**EXERCISE DESCRIPTION:** The reply has to be a number alone, equal to how many lines in the entries below hold the string "agent".

**RECORDS TO PROCESS:**
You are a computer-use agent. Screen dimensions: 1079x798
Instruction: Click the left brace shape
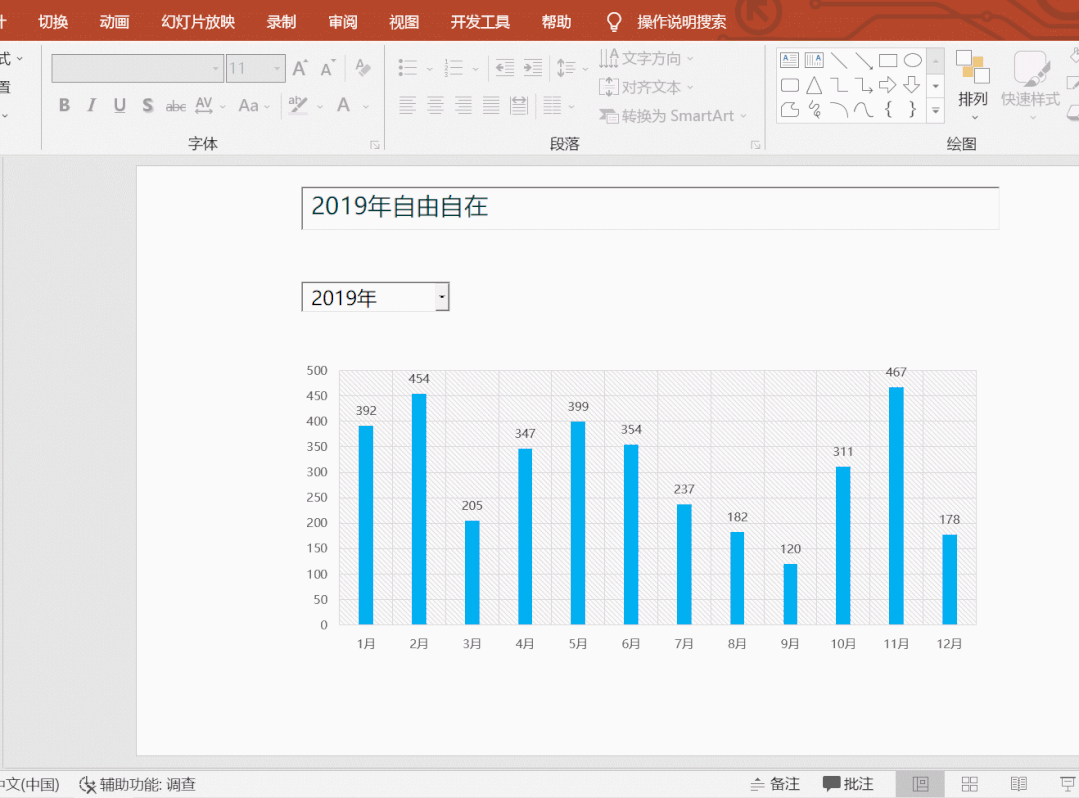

...

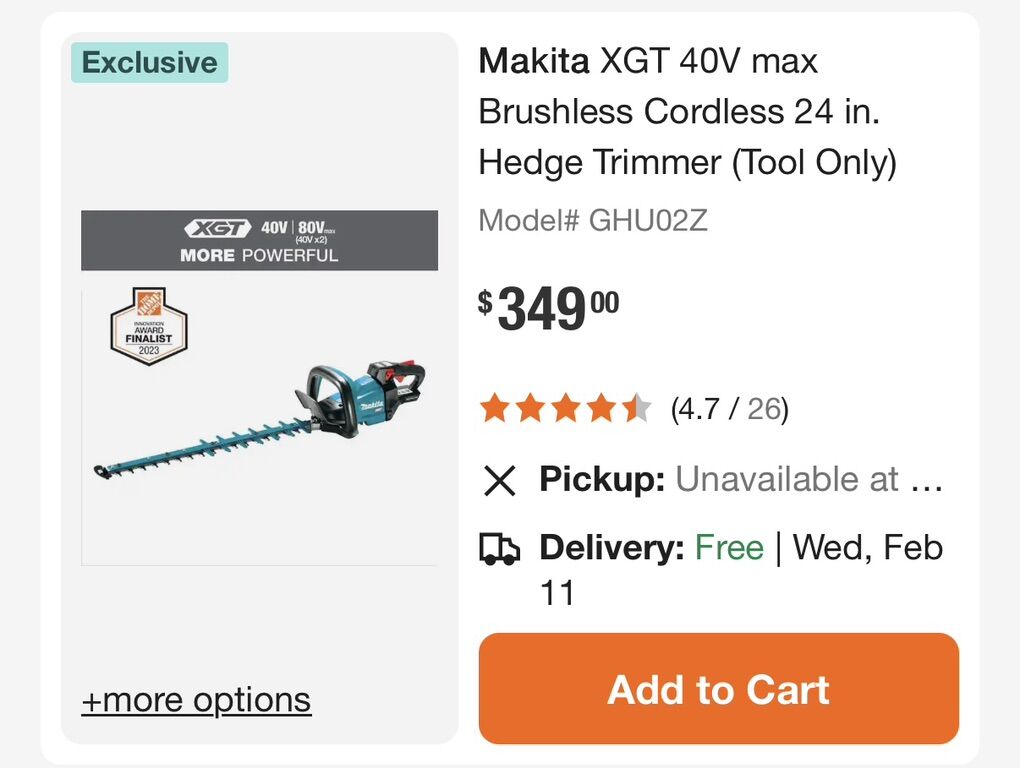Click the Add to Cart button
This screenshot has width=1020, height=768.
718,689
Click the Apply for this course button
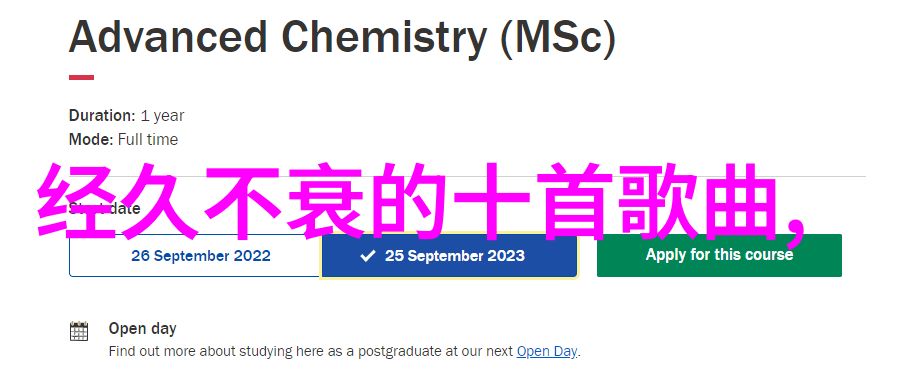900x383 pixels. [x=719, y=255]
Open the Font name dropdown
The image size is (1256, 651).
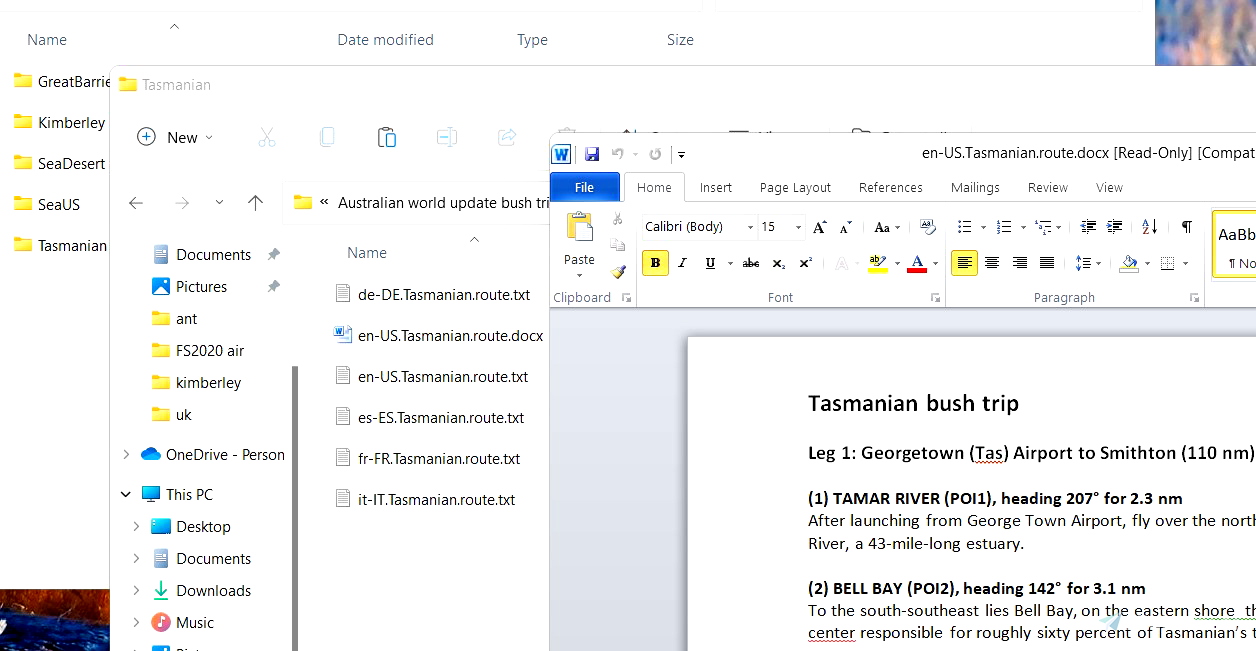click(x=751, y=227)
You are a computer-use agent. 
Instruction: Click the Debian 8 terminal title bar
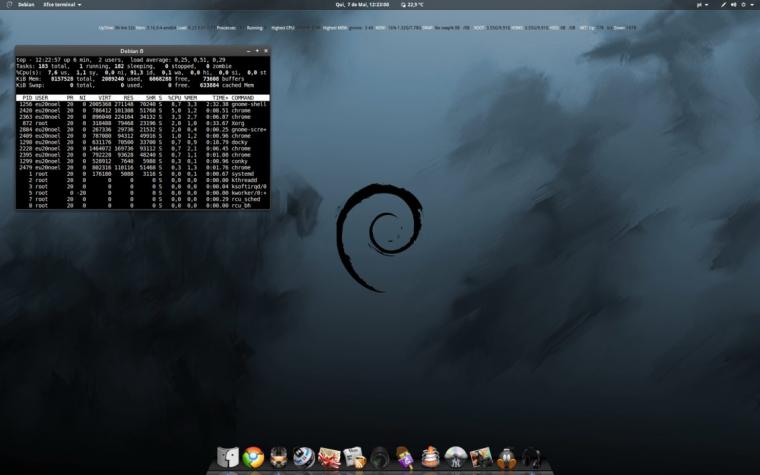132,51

**EXERCISE ANSWER:** 2